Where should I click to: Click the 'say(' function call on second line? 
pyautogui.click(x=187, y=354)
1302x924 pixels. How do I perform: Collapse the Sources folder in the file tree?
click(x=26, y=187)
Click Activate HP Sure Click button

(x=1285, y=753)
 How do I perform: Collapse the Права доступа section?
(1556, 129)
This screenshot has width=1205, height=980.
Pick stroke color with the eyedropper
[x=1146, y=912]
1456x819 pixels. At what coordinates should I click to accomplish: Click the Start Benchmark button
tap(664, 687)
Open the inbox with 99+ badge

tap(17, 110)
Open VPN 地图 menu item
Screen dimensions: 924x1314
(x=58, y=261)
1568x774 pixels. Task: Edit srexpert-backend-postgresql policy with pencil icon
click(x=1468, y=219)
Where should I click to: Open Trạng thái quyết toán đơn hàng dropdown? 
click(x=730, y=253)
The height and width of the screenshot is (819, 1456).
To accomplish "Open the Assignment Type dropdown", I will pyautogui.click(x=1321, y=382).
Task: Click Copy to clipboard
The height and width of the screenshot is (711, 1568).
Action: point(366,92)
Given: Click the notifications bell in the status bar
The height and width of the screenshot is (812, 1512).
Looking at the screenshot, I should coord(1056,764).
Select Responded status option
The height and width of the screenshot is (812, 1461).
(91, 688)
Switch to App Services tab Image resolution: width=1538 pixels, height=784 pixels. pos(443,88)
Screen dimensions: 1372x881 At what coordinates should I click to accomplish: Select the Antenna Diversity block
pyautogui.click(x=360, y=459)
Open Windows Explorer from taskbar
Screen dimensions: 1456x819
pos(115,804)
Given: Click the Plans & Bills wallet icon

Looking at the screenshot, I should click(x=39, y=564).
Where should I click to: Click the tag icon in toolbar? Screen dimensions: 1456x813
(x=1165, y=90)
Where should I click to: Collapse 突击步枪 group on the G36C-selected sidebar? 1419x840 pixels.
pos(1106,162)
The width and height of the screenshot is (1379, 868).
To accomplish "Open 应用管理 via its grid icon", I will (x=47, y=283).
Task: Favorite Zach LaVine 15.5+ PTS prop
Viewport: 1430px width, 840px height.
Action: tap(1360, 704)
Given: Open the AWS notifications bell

• • • • • • •

> WORK REQUIRED: If a line in the records contains the word "bell", copy it out.

> ANSWER BELOW:
Given: Click the notifications bell in the status bar
Given: Open the AWS notifications bell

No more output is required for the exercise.